Exercise prompt: Arrange every line of the following items as a Markdown table with the columns Number and Entry, giving each line its own numbered row and omitting any blank lines.

Data section:
=-=-=

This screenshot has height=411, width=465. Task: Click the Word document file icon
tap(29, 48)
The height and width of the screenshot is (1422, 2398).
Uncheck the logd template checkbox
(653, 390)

=-=-=

Correct output:
| Number | Entry |
|---|---|
| 1 | This screenshot has height=411, width=465. Task: Click the Word document file icon |
| 2 | tap(29, 48) |
| 3 | The height and width of the screenshot is (1422, 2398). |
| 4 | Uncheck the logd template checkbox |
| 5 | (653, 390) |